Auction purchases are won before the room opens. The hammer exchanges contracts on the spot — 10% deposit paid that day, completion typically 28 days later, and your deposit forfeited if you miss it, with the seller able to pursue worse. Terrifying for the unprepared; entirely manageable as a process. This is the process.
Weeks before: triage and the legal pack
Shortlist lots against your financeable criteria, not your enthusiasm — asset type, condition, likely leverage, works you can genuinely cost. Then the legal pack, which is where auction fortunes are decided. It contains the title, any searches the seller provides, tenancy documents, planning history and — read these twice — the special conditions of sale. Special conditions are where surprises live: seller's legal costs charged to the buyer, deferred completion dates, unusual deposits, extra fees dressed as "administration charges" that add thousands to the true price. Pay a solicitor to review the pack on every lot you seriously intend to bid on. It costs a couple of hundred pounds and it is the single highest-return spend in the entire auction process: title defects, missing planning for obvious works, restrictive covenants and short leases are all lending problems, and finding them after the hammer means owning them.
Finance before the room
Bridging terms can be issued against a lot before auction day, and on straightforward residential many lenders will accept an automated valuation — meaning your finance can be substantively agreed before you raise a hand. Get terms in principle, know the lender's likely leverage against value (not against your winning bid — the valuer's number governs, and if you bid past it the gap is your cash), and set your maximum bid from the financeable arithmetic: value, works, all-in costs, exit margin. Then stop. The discipline to leave when bidding passes your number is worth more than any rate you'll ever negotiate. Guide prices, remember, are marketing designed to fill the room — they are evidence of nothing.

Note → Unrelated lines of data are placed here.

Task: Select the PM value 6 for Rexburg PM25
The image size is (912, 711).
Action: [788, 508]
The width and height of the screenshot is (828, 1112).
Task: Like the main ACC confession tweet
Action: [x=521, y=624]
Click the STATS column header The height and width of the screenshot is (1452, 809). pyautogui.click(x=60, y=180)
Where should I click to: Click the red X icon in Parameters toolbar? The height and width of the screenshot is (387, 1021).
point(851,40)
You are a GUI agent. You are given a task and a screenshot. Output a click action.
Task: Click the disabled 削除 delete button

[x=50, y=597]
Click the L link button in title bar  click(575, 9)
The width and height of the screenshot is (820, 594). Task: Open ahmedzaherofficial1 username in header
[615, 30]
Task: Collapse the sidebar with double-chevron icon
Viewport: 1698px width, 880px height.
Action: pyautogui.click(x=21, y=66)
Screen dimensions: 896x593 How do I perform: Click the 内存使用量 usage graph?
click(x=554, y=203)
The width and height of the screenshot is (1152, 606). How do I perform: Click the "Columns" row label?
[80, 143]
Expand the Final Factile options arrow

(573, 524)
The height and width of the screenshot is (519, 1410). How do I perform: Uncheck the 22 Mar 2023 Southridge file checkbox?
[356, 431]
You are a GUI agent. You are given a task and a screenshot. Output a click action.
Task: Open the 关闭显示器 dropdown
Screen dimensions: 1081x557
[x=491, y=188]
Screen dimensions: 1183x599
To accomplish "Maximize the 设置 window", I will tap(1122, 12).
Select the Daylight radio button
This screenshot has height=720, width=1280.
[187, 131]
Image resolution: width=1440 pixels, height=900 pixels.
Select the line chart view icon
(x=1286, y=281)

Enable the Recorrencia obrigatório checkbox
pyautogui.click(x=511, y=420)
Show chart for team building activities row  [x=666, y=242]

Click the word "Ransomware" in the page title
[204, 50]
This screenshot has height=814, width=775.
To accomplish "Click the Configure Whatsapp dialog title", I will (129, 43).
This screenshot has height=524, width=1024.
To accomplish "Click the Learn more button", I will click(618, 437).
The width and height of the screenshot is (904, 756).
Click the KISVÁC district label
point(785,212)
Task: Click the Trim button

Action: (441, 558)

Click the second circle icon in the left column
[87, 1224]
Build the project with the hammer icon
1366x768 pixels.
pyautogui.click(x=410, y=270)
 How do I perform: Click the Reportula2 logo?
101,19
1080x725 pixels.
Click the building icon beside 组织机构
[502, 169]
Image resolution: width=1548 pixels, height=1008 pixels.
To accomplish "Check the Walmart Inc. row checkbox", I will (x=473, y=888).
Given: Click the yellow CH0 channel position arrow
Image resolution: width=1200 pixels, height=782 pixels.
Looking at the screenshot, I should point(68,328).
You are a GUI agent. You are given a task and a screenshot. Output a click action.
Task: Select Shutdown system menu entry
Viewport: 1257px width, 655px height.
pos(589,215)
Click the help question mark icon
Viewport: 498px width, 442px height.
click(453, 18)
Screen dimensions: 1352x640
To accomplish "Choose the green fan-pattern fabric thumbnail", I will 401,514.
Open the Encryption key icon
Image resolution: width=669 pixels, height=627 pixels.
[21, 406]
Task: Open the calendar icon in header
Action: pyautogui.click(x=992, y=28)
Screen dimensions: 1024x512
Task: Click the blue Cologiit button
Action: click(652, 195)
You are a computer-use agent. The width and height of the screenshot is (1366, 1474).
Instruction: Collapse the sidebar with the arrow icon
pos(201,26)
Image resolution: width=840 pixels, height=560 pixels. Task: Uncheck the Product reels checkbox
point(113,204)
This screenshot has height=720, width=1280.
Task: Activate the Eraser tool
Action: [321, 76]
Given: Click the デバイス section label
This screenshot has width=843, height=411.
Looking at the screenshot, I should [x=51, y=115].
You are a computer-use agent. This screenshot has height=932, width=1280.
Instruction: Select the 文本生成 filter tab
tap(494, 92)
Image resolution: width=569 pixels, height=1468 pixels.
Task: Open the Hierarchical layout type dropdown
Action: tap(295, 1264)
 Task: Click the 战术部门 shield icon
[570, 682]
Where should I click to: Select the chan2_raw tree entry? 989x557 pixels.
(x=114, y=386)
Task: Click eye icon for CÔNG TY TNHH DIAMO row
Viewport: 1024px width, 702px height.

Hammer day and the day after
Winning means exchanging: 10% down, identification ready, buyer's fees settled per the special conditions you already read. The clock is now running. Same day or next morning: formal bridging application submitted, valuation instructed (or AVM confirmed), solicitor — the one who already read the pack — instructed for the purchase, insurance arranged from exchange, because risk usually passes to you at the hammer, not at completion. That last one catches people: an uninsured fire in week two of your 28 days is still your fire.
The 28 days, day by day
Days one to three: application packaged, valuation moving, CP list requested from the lender and turned into an owned checklist. Days four to ten: valuation report lands (or AVM same-day), searches replaced by indemnity insurance where the lender allows — most auction-fluent lenders do — enquiries raised and answered in hours, not weekly batches. Days eleven to twenty: loan documents issued and signed, ILA on any personal guarantee completed, insurance evidenced, funds requisitioned. Days twenty-one to twenty-eight: slack you protected on purpose, absorbing the one thing that always goes sideways. Ten-day completions are achievable when everything is pre-agreed; the 28-day standard is comfortable with preparation and hostile without it. Watch the modern-method auctions with 56-day terms — gentler clock, but usually a hefty non-refundable reservation fee instead of an exchange, which changes your risk shape rather than removing it.
If the wheels wobble
Slippage past the completion date isn't instant forfeiture — the standard conditions provide a notice-to-complete mechanism with penalty interest accruing daily, and sellers generally prefer completion to collapse. But you're paying for every day at that point, in money and negotiating position. The honest protection is upstream: the pack read early, the finance agreed early, the solicitor who does this weekly. As of July 2026, auction bridges price like standard bridges — the premium for the unprepared isn't charged by lenders, it's charged by the process itself.
Our rule for auction clients: if you wouldn't buy it at your maximum bid with no finance and no survey, don't bid at all — because that's legally what you're doing when the hammer falls. Everything else in the playbook exists to make sure you never find out what that sentence really means.